_What to produce_
Return only the lines of the listing below that run from the line with "MORET, A. (296, 532)" through the line with "Enologos (288, 452)", both ends included, exactly as written.

_Recorded data_
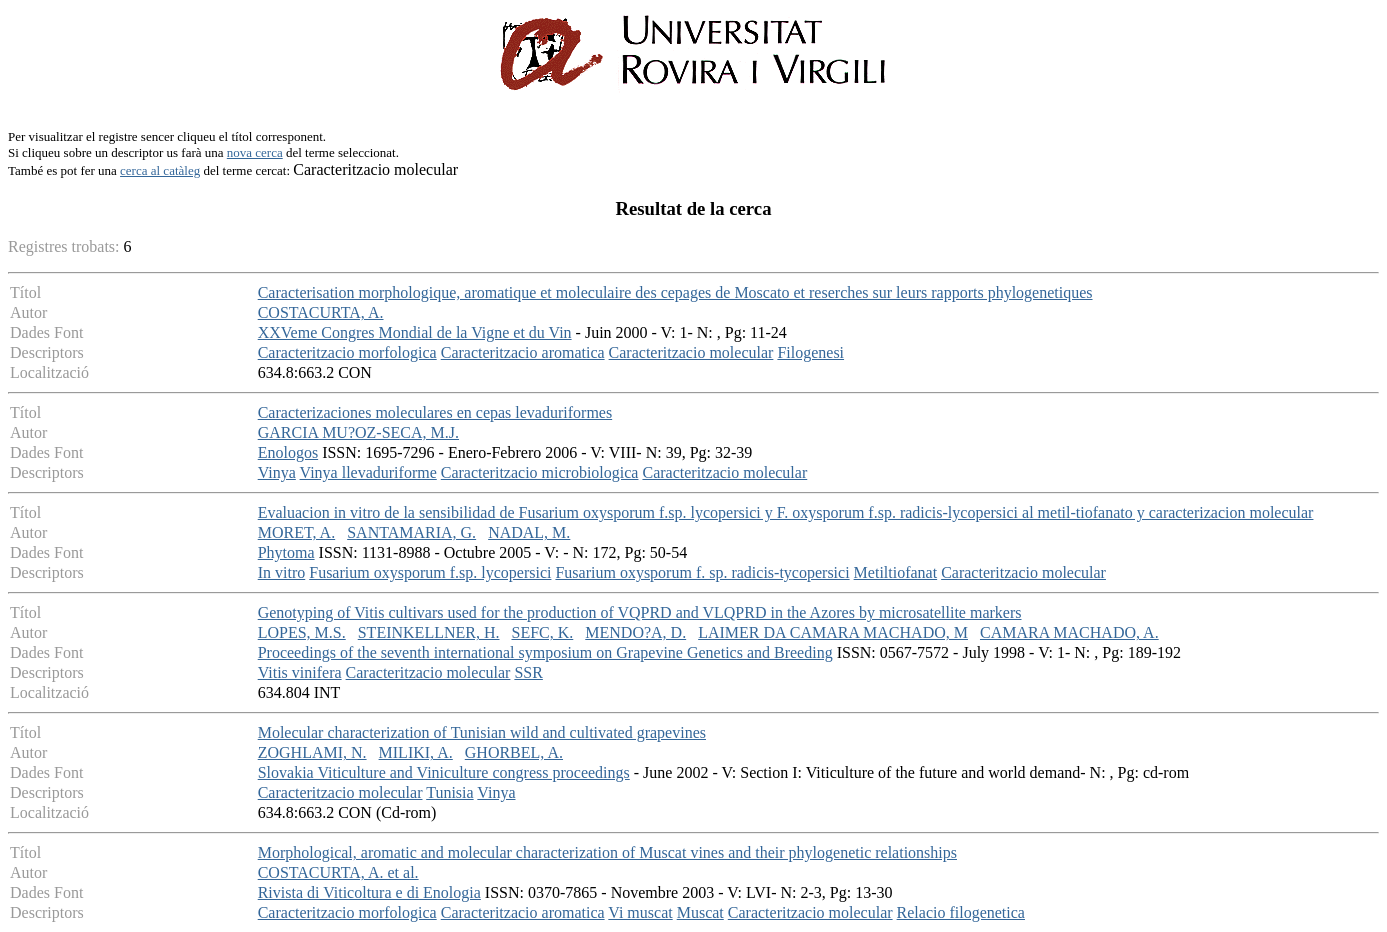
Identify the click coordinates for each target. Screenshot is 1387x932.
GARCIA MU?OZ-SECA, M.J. (358, 432)
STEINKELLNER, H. (429, 632)
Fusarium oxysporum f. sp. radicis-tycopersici (702, 572)
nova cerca (255, 152)
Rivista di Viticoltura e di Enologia (369, 892)
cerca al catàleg (160, 170)
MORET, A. (296, 532)
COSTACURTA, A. (321, 312)
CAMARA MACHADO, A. (1069, 632)
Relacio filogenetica (961, 912)
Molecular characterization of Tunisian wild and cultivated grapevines (482, 732)
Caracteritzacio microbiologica (540, 472)
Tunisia (449, 792)
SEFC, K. (542, 632)
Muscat (700, 912)
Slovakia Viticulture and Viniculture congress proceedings (444, 772)
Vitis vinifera (300, 672)
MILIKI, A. (416, 752)
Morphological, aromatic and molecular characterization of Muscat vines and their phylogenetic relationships (607, 852)
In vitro (282, 572)
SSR (528, 672)
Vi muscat (640, 912)
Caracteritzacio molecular (691, 352)
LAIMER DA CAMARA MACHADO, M (833, 632)
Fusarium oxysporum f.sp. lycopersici (430, 572)
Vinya (277, 472)
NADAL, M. (529, 532)
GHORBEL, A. (514, 752)
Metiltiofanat (896, 572)
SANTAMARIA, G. (411, 532)
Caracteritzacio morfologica (347, 352)
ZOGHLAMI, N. (312, 752)
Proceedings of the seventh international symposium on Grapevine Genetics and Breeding (545, 652)
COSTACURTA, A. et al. (338, 872)
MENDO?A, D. (635, 632)
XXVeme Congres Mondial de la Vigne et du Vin (415, 332)
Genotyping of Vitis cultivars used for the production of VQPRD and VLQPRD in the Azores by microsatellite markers (640, 612)
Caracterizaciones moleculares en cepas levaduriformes (435, 412)
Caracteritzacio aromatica (523, 352)
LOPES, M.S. (302, 632)
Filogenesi (810, 352)
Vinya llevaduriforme (368, 472)
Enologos (288, 452)
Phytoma (286, 552)
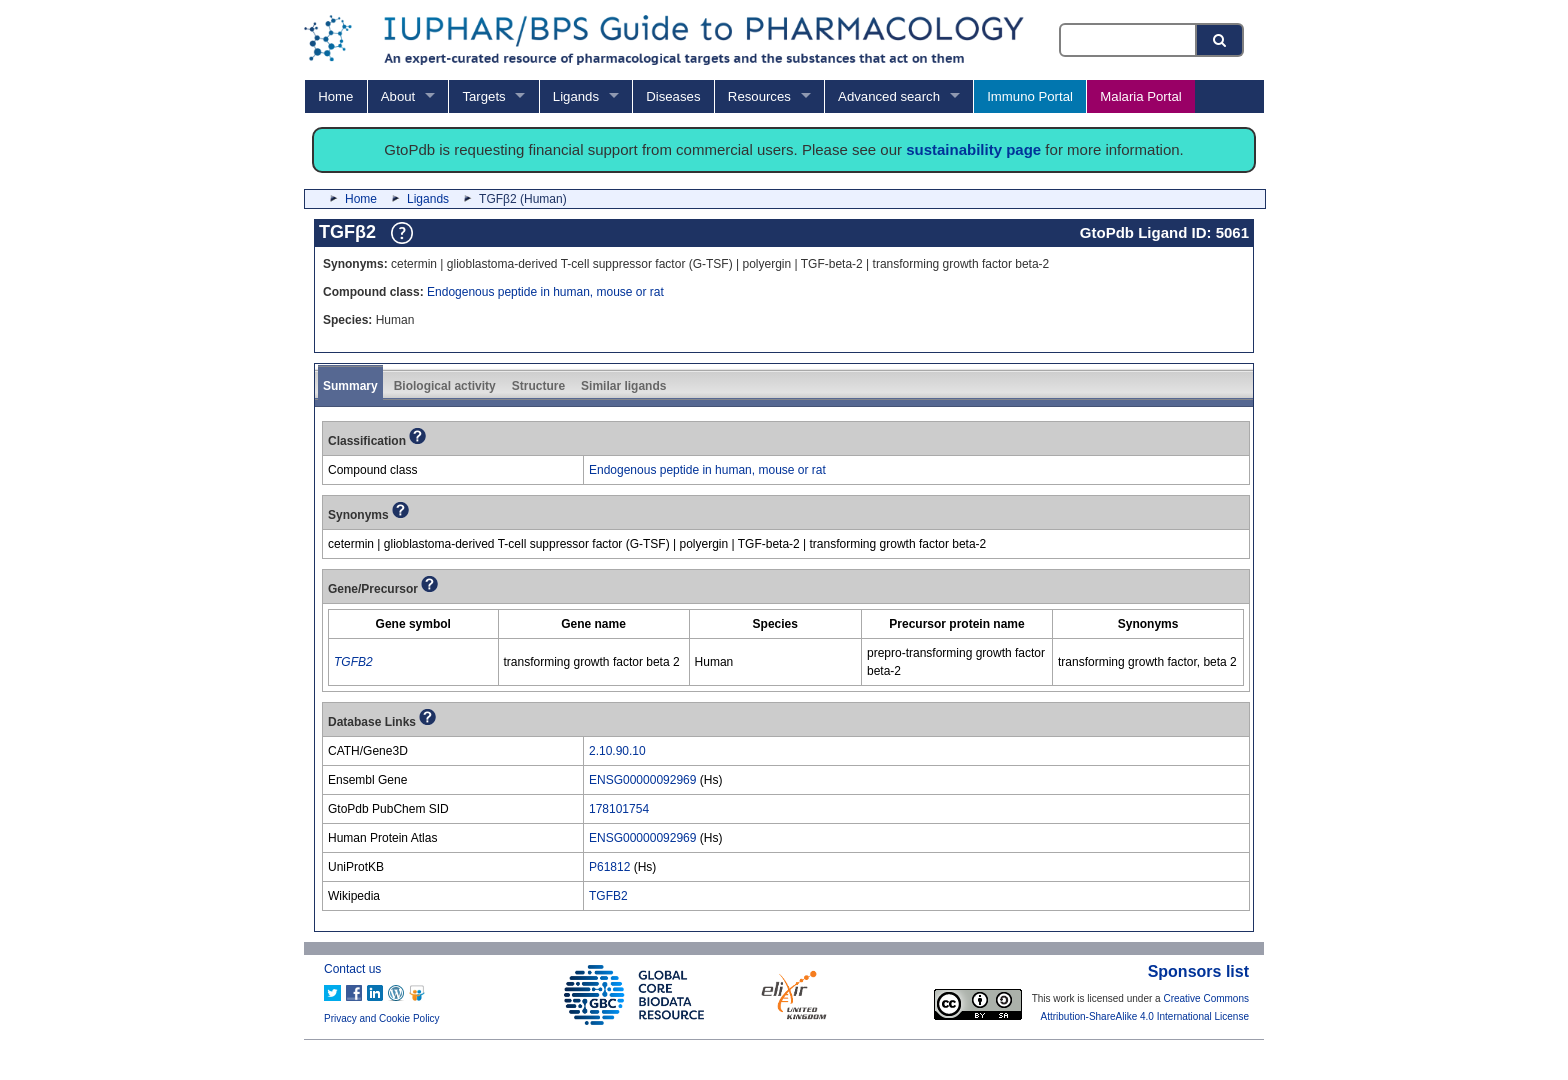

_Response area_
MORET, A. (296, 532)
COSTACURTA, A. (321, 312)
CAMARA MACHADO, A. (1069, 632)
Relacio filogenetica (961, 912)
Molecular characterization of Tunisian wild and cultivated grapevines (482, 732)
Caracteritzacio microbiologica (540, 472)
Tunisia (449, 792)
SEFC, K. (542, 632)
Muscat (700, 912)
Slovakia Viticulture and Viniculture congress proceedings (444, 772)
Vitis vinifera (300, 672)
MILIKI, A. (416, 752)
Morphological, aromatic and molecular characterization of Muscat vines and their phylogenetic relationships (607, 852)
In vitro (282, 572)
SSR (528, 672)
Vi muscat (640, 912)
Caracteritzacio molecular (691, 352)
LAIMER DA CAMARA MACHADO, M (833, 632)
Fusarium oxysporum f.sp. lycopersici (430, 572)
Vinya (277, 472)
NADAL, M. (529, 532)
GHORBEL, A. (514, 752)
Metiltiofanat (896, 572)
SANTAMARIA, G. (411, 532)
Caracteritzacio morfologica (347, 352)
ZOGHLAMI, N. (312, 752)
Proceedings of the seventh international symposium on Grapevine Genetics and Breeding (545, 652)
COSTACURTA, A. et al. (338, 872)
MENDO?A, D. (635, 632)
XXVeme Congres Mondial de la Vigne et du Vin (415, 332)
Genotyping of Vitis cultivars used for the production of VQPRD and VLQPRD in the Azores by microsatellite markers (640, 612)
Caracterizaciones moleculares en cepas levaduriformes (435, 412)
Caracteritzacio aromatica (523, 352)
LOPES, M.S. (302, 632)
Filogenesi (810, 352)
Vinya llevaduriforme (368, 472)
Enologos (288, 452)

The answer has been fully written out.